(Records from a dataset)
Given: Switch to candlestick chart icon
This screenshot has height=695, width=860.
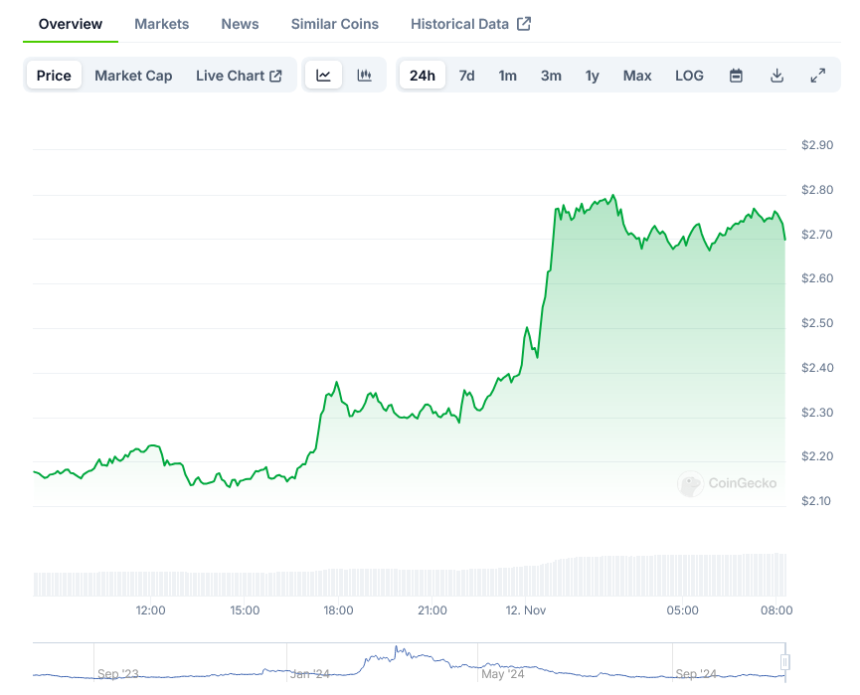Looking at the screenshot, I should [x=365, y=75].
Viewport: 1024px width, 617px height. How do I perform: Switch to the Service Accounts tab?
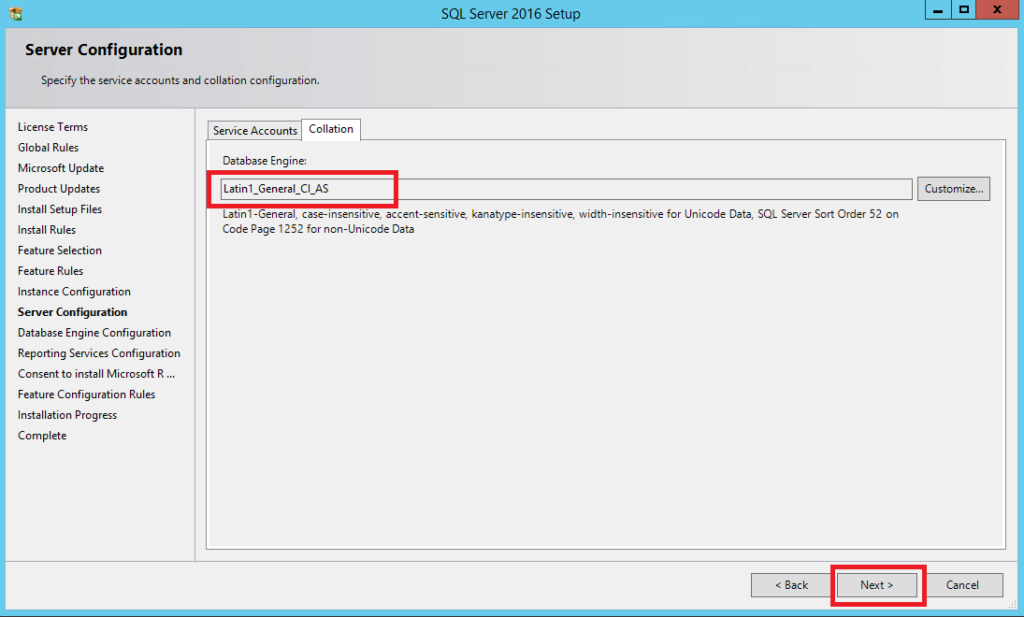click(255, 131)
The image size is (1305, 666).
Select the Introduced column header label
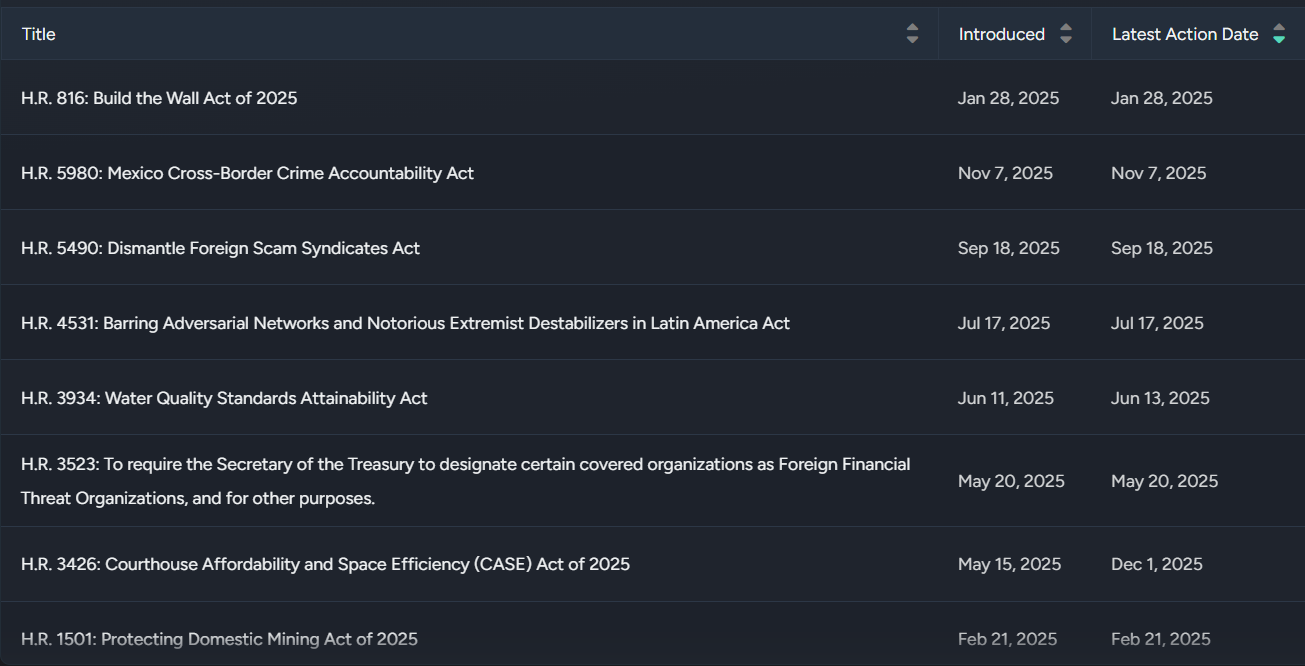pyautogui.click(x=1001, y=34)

_Your objective_:
In the reply, give again exactly the lines from the beginning of the entries above through the line with "The image size is (1305, 666)."; pictures stay out.

_Worked solution_:
Given: Switch to candlestick chart icon
This screenshot has height=695, width=860.
Looking at the screenshot, I should [x=365, y=75].
Viewport: 1024px width, 617px height. How do I perform: Switch to the Service Accounts tab?
click(255, 131)
The image size is (1305, 666).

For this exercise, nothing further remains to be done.